The advocates on Thursday said a $250 million commitment would help preserve a housing stock as affordable, by keeping it out of the hands of outside investors.

“The people of Boston are our biggest investment and resource,” said John Smith, of the Dudley Street Neighborhood Initiative. “For us, the value is the people, and the strongest housing policy is to keep people in their homes.”

The group specifically called for the use of $50 million in federal relief funds for the Boston Acquisition Opportunity Program, which helps applicants build or acquire multi-family rental properties they intend to live in and rent out to families as affordable. The group also called for the use of $200 million in state federal relief funds to acquire and preserve 500 units in Boston and another 500 across other nearby cities and towns to remove them permanently from the housing market.

In addition, advocates called on the city to spend another $10 million to double the amount of existing spending on a rental voucher program and to contribute $5 million in federal relief funds, with a $5 million match in operating city funds, to a Community Land Trust Fund. A land trust is a nonprofit organization that owns and controls land on behalf of its local community and serves as the steward for civic-minded purposes, such as affordable housing or green space.

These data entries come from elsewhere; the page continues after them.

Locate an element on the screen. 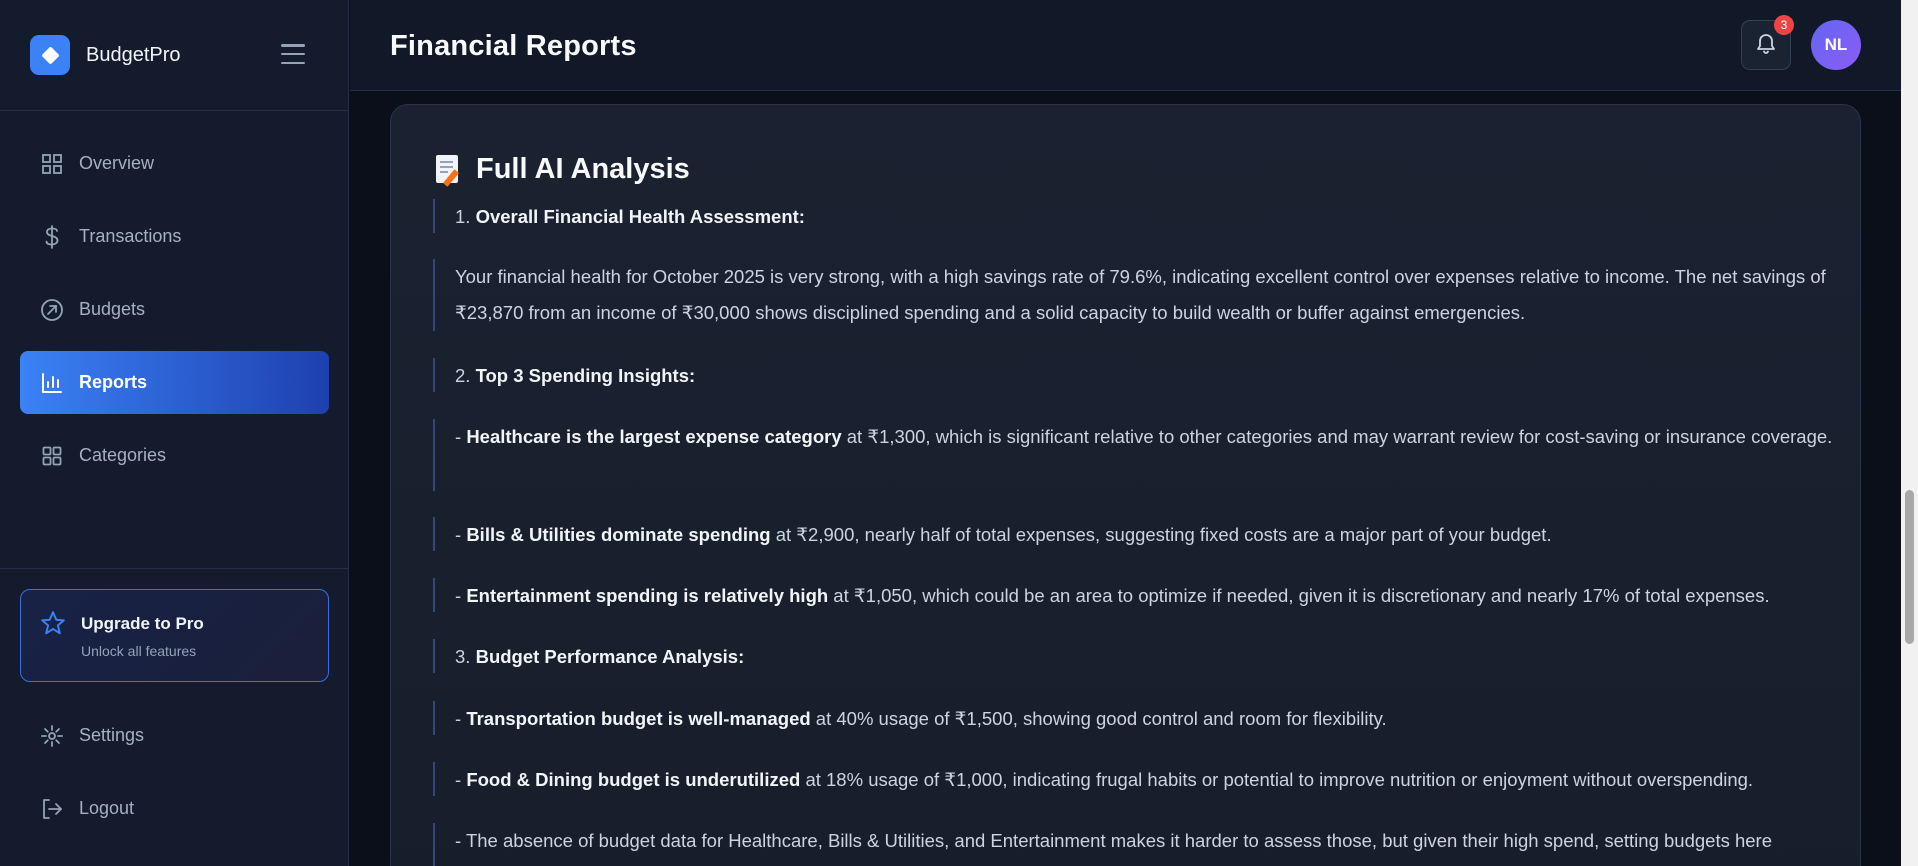 This screenshot has height=866, width=1918. sidebar-item-label: Categories is located at coordinates (123, 455). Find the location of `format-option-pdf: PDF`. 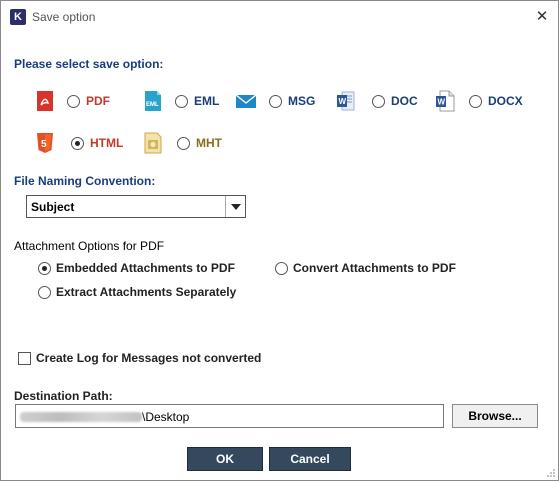

format-option-pdf: PDF is located at coordinates (72, 101).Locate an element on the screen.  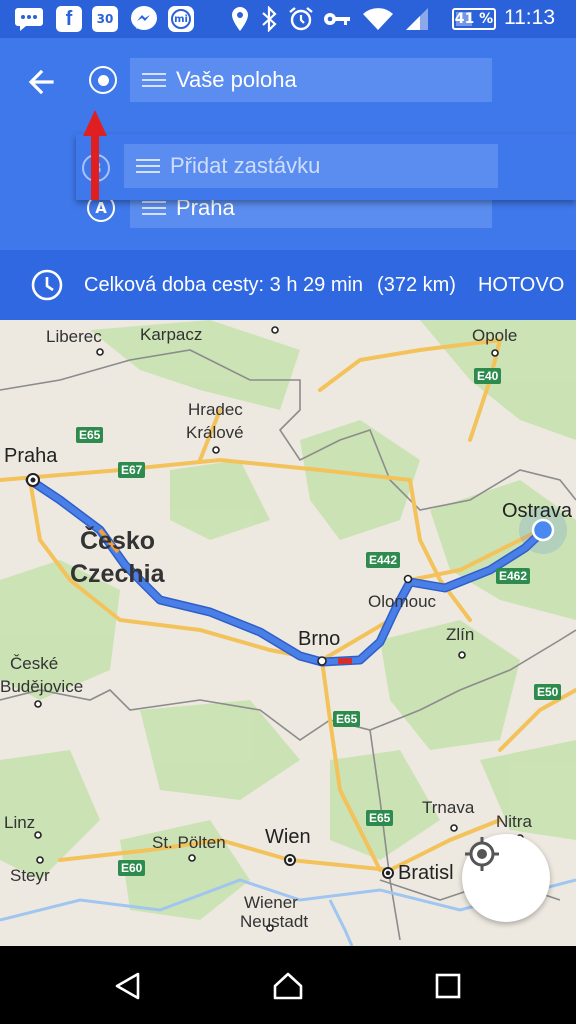
recents-icon is located at coordinates (448, 986).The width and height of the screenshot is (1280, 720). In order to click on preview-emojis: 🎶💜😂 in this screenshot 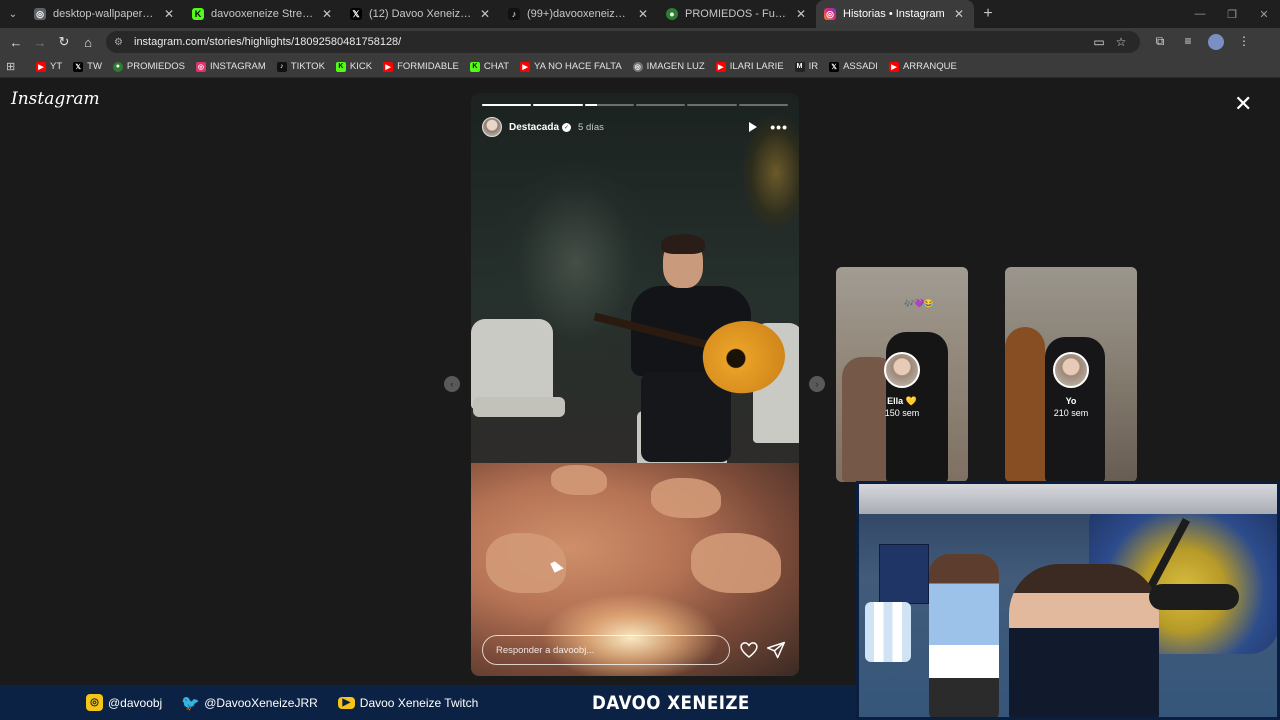, I will do `click(919, 304)`.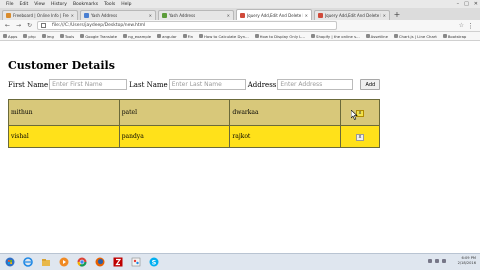  I want to click on taskbar-filezilla, so click(118, 262).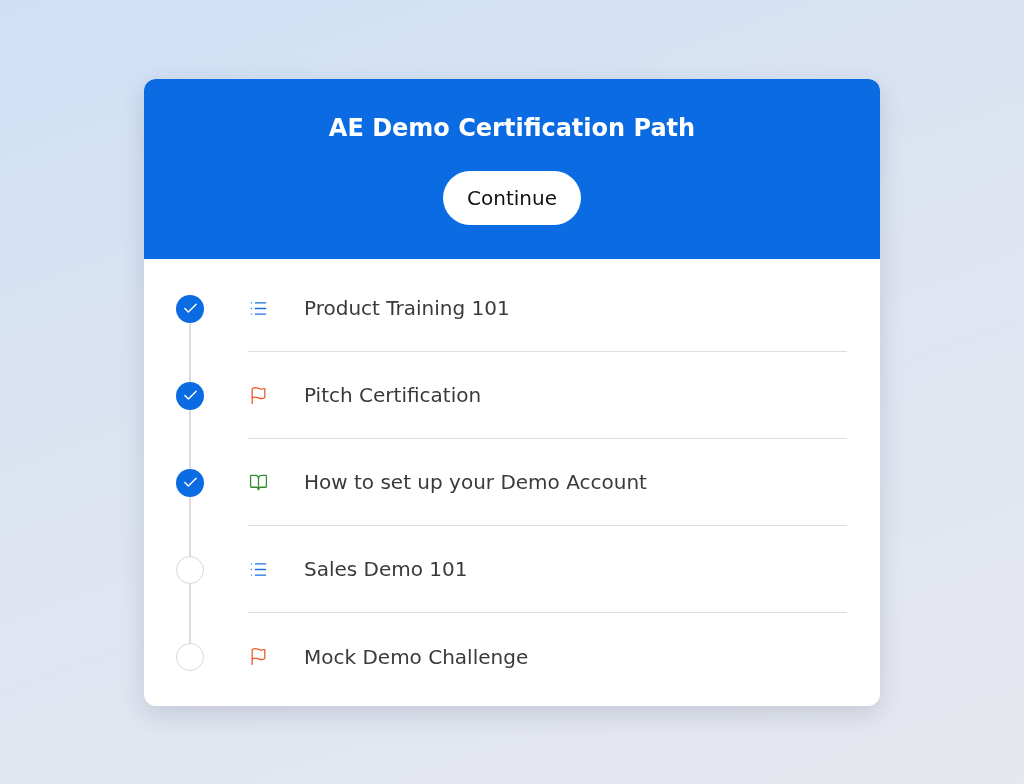 Image resolution: width=1024 pixels, height=784 pixels. What do you see at coordinates (407, 308) in the screenshot?
I see `step-title: Product Training 101` at bounding box center [407, 308].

Several land trusts operate in the city, including the Boston Neighborhood Community Land Trust, which recently acquired the Humphreys Place property and 14 others over the last year.

“We are doing it sometimes one building at a time,” said Denise Matthews-Turner, a codirector of City Life/Vida Urbana, and a board member of the Boston Neighborhood Community Land Trust.

Imagine what would be possible, she said, if the city and state committed more funding to the effort.

“We are really calling on the city and state to make the investment now, for our residents long-term,” she said.